Traditional optimal power flow (OPF) ensures power systems are operated safely at minimum cost. Recent disasters have highlighted that a focus on minimizing cost can result in a fragile system, such as the immense economic loss and adverse societal impacts after the 2021 Texas Winter Storm. Resilience objectives must also be considered to guide power system operation through unexpected non-ideal conditions. The long-term survivability of ecosystems against various unexpected catastrophes has been quantified by ecologists using the metric \mathit{R_{ECO}}. The metric depends on a system's network structure and energy flows, enabling its application to power systems to investigate the impact of a bio-inspired power system to address resilience needs.
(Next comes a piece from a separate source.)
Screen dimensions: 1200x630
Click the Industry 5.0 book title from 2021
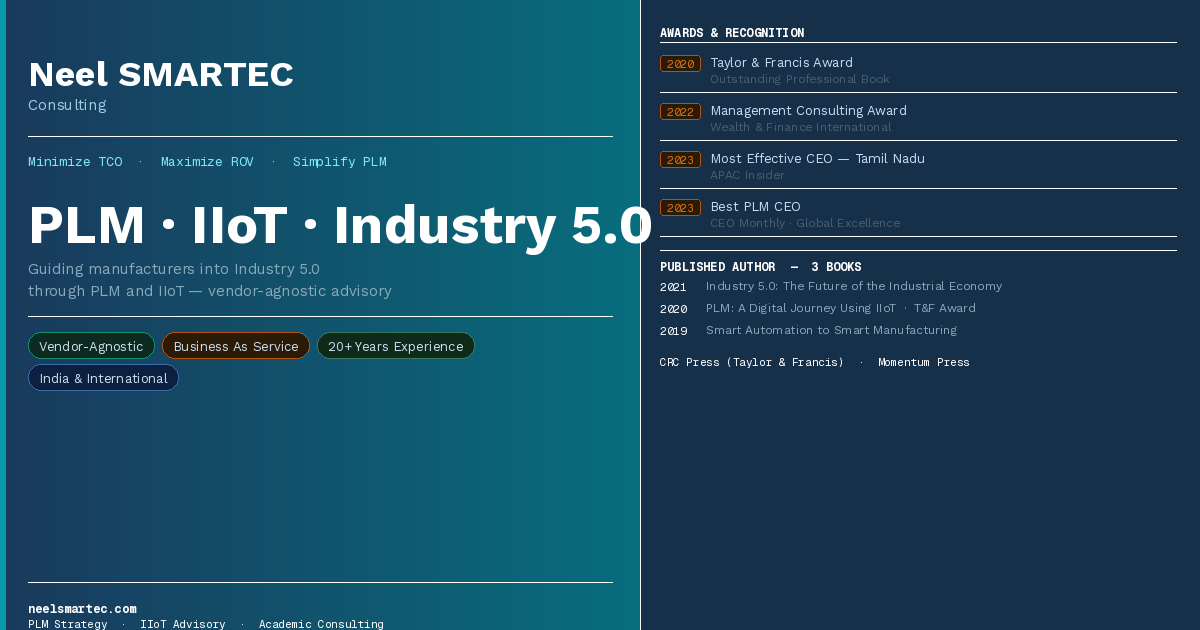click(854, 286)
This paper formulates an ecological robustness oriented OPF (R_{ECO} OPF) problem to optimize power systems for reliability and survivability under unexpected contingencies. Six power system cases, ranging from 24- to 500-buses are optimized, comparing the reliability and cost of the {R_{ECO}} OPF with an economics-driven OPF and a security-constrained OPF (SCOPF). The results show the ecologically-inspired method is able to improve the reliability of the power systems with fewer violations and unsolved scenarios during unexpected disturbances. The results also support the potential to use {R_{ECO}} to control power flow distribution for improved survivability and resilience.